:: Document ::

UKPLab / sentence-transformers

Multilingual Sentence & Image Embeddings with BERT
https://www.SBERT.net
Apache License 2.0
14.73k stars 2.43k forks source link

Question about TypeError: 'InputExample' object is not subscriptable #718

Closed JinzhuLuo closed 3 years ago

JinzhuLuo commented 3 years ago

Hi guys. I just try to follow the training_stsbenchmark_continue_training.py to build my own model. But my model and these examples both show the error. I did not make any changes to the training_stsbenchmark_continue_training.py file.Any idea to fix it? Thanks! the error mesaage : 2021-01-26 22:05:48 - Load SentenceTransformer from folder: /home/jinzhu/.cache/torch/sentence_transformers/sbert.net_models_bert-base-nli-mean-tokens 2021-01-26 22:05:50 - Use pytorch device: cuda 2021-01-26 22:05:50 - Read STSbenchmark train dataset 2021-01-26 22:05:50 - Read STSbenchmark dev dataset 2021-01-26 22:05:50 - Warmup-steps: 144 Epoch: 0%| | 0/4 [00:00<?, ?it/s] Iteration: 0%| | 0/360 [00:00<?, ?it/s] Epoch: 0%| | 0/4 [00:00<?, ?it/s] Traceback (most recent call last): File "/home/jinzhu/PycharmProjects/Sentence/batch_test.py", line 85, in output_path=model_save_path) File "/home/jinzhu/anaconda3/envs/deep/lib/python3.7/site-packages/sentence_transformers/SentenceTransformer.py", line 543, in fit data = next(data_iterator) File "/home/jinzhu/anaconda3/envs/deep/lib/python3.7/site-packages/torch/utils/data/dataloader.py", line 345, in next data = self._next_data() File "/home/jinzhu/anaconda3/envs/deep/lib/python3.7/site-packages/torch/utils/data/dataloader.py", line 385, in _next_data data = self._dataset_fetcher.fetch(index) # may raise StopIteration File "/home/jinzhu/anaconda3/envs/deep/lib/python3.7/site-packages/torch/utils/data/_utils/fetch.py", line 47, in fetch return self.collate_fn(data) File "/home/jinzhu/anaconda3/envs/deep/lib/python3.7/site-packages/sentence_transformers/SentenceTransformer.py", line 365, in smart_batching_collate num_texts = len(batch[0][0]) TypeError: 'InputExample' object is not subscriptable

nreimers commented 3 years ago

Which version of sentence transformers have you installed?

:::
:: Given entries ::

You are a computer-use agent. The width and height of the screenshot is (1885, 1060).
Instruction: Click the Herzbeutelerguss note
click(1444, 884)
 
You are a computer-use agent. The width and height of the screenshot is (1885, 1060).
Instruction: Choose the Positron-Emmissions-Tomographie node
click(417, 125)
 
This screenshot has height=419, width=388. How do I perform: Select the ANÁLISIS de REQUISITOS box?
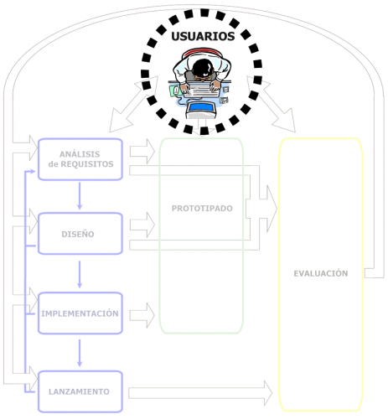coord(80,159)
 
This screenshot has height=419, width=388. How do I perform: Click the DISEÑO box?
coord(80,233)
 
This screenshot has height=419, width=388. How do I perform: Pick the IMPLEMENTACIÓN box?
coord(80,313)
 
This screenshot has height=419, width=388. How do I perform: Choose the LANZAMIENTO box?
coord(80,391)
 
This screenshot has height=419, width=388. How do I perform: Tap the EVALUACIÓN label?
coord(320,273)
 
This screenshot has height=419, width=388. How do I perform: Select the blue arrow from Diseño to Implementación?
coord(80,273)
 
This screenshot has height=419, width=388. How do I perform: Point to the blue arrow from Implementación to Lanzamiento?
coord(80,353)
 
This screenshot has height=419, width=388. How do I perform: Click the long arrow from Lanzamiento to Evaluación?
coord(201,391)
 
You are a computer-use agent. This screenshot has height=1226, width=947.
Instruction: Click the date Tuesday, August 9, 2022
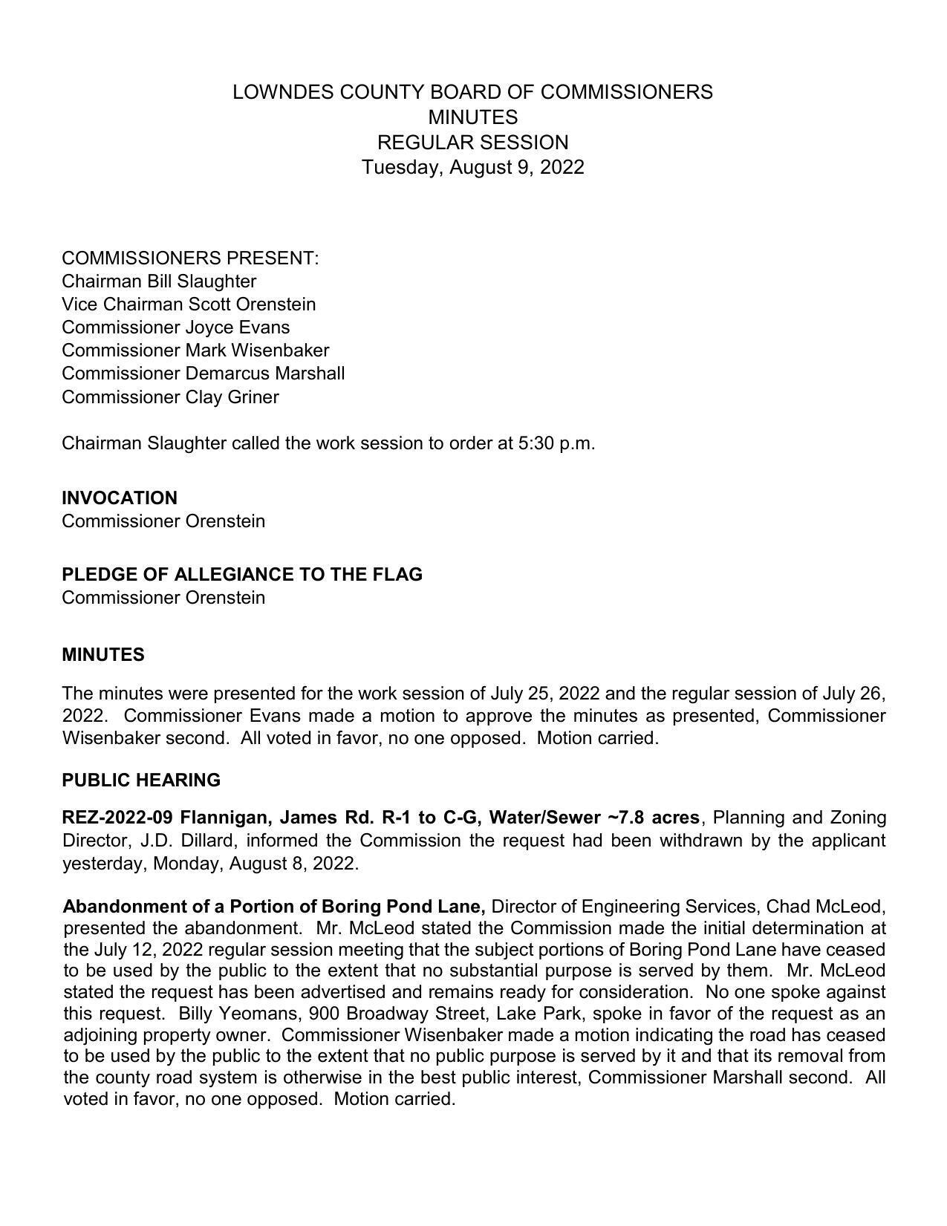pyautogui.click(x=472, y=167)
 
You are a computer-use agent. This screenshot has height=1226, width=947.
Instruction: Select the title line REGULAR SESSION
pyautogui.click(x=472, y=143)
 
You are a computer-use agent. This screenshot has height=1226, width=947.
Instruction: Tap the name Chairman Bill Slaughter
pyautogui.click(x=159, y=281)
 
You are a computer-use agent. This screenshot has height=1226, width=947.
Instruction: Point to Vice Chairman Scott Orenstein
pyautogui.click(x=189, y=304)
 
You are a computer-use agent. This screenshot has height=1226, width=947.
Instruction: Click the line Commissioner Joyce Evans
pyautogui.click(x=175, y=327)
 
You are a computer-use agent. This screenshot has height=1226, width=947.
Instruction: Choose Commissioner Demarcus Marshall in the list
pyautogui.click(x=203, y=373)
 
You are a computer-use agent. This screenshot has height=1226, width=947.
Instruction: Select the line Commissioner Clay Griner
pyautogui.click(x=170, y=397)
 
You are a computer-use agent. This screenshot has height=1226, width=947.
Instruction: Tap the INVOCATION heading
pyautogui.click(x=120, y=498)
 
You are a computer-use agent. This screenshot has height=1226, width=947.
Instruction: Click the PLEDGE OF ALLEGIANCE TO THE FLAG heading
pyautogui.click(x=242, y=575)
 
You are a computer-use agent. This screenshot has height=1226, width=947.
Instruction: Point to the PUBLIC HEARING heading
pyautogui.click(x=141, y=780)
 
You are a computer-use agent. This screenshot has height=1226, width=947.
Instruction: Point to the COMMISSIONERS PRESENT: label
pyautogui.click(x=190, y=258)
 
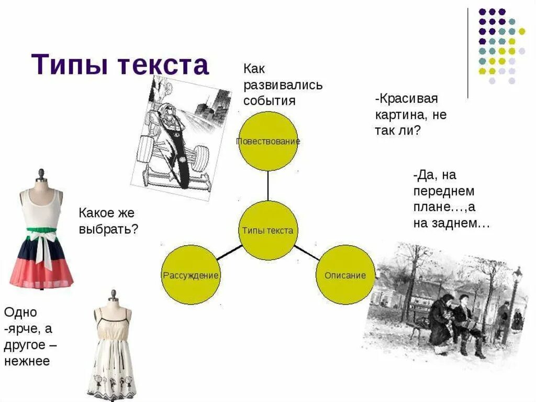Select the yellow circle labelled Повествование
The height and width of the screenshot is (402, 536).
coord(268,141)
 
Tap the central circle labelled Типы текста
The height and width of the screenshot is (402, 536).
coord(268,231)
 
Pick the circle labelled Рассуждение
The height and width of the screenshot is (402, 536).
coord(191,275)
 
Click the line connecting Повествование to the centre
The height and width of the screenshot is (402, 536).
coord(268,186)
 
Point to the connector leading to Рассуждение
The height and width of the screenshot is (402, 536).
coord(229,253)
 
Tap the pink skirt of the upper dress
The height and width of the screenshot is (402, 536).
coord(42,273)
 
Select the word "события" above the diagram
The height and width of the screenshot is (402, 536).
coord(269,100)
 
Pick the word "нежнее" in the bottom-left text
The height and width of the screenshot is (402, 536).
coord(27,362)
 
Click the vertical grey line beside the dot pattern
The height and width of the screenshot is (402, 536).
coord(468,52)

:::

Stated goal A: List every message in the GitHub issue thread's error log that begins with a 2021-01-26 timestamp.
Stated goal B: In the records, take the part that opens at their start and closes with the line containing "coord(80,233)", and rewrite it with "box" swapped for "field" and everything else unchanged. Omit the picture.

Correct answer A:
- Load SentenceTransformer from folder: /home/jinzhu/.cache/torch/sentence_transformers/sbert.net_models_bert-base-nli-mean-tokens
- Use pytorch device: cuda
- Read STSbenchmark train dataset
- Read STSbenchmark dev dataset
- Warmup-steps: 144

Correct answer B:
You are a computer-use agent. The width and height of the screenshot is (1885, 1060).
Instruction: Click the Herzbeutelerguss note
click(1444, 884)
 
You are a computer-use agent. The width and height of the screenshot is (1885, 1060).
Instruction: Choose the Positron-Emmissions-Tomographie node
click(417, 125)
 
This screenshot has height=419, width=388. How do I perform: Select the ANÁLISIS de REQUISITOS field?
coord(80,159)
 
This screenshot has height=419, width=388. How do I perform: Click the DISEÑO field?
coord(80,233)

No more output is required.